The official version of events was also questioned by some civil society members, opposition figures and other critics of Pashinian’s government. They said, in particular, Pashinian drew the conclusion before the completion of a criminal investigation launched by law-enforcement authorities.
“First of all, it is suspicious that only one theory, voiced by the prime minister and the defense minister, is being considered,” said Edgar Khachatrian, a human rights activist monitoring the military. “This leaves me with the impression that the investigation is being directed.”
Elizbarian said in this regard that the investigators are open to considering other theories if they are backed up by concrete facts.
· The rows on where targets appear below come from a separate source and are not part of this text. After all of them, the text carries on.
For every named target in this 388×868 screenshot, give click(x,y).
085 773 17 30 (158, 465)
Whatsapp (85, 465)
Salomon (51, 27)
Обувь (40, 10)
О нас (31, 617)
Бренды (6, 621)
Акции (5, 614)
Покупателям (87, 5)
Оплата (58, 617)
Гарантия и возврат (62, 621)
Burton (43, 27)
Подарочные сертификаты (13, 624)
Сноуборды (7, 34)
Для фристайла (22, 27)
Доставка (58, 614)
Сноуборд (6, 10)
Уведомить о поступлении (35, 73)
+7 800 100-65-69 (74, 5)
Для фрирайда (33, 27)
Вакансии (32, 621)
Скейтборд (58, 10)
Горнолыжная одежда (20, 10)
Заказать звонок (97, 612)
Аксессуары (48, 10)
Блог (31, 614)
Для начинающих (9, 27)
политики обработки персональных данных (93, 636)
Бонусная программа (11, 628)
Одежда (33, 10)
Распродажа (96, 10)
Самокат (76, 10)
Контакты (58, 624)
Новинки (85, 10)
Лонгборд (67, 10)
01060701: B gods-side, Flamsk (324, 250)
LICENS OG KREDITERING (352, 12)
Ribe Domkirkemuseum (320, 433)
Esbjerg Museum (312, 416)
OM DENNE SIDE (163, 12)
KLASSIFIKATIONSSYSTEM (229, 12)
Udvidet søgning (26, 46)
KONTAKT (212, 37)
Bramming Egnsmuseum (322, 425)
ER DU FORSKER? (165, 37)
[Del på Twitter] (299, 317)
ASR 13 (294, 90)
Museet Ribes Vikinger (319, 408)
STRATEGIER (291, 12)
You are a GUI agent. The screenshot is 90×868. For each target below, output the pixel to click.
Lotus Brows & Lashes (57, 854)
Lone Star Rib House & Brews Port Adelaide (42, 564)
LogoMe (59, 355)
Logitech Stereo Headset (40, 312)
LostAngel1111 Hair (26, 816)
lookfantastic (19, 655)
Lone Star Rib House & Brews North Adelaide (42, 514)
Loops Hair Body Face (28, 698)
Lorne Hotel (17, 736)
As of Friday evening, the investigators did not charge or arrest anyone in connection with what was one of the deadliest accidents ever registered in the Armenian army ranks. A spokesman for the Investigative Committee said they questioned about a dozen servicemen.
The army captain blamed for the fire was not among them. He is one of the three survivors seriously injured in the blaze and hospitalized as a result. Hospital officials said that he is still unable to give testimony.
A dozen other, more high-ranking officers were sacked on Thursday. They included Vahram Grigorian, the commander of the army’s Second Corps stationed in Gegharkunik.
The critics also decried the poor conditions of the dead and injured soldiers’ service. They pointed out that the one-story house where they stayed had no emergency exit and that its windows had railings that made it extremely hard for the soldiers to jump out of them to escape the fire.
Edmon Marukian, an ambassador-at-large and Pashinian’s political ally, claimed that the 22-member army unit moved into the village house on a temporary basis after its previous barracks were shelled and destroyed by Azerbaijani artillery fire in September 2022. The Investigative Committee said, however, that the soldiers have stayed there since May 2021.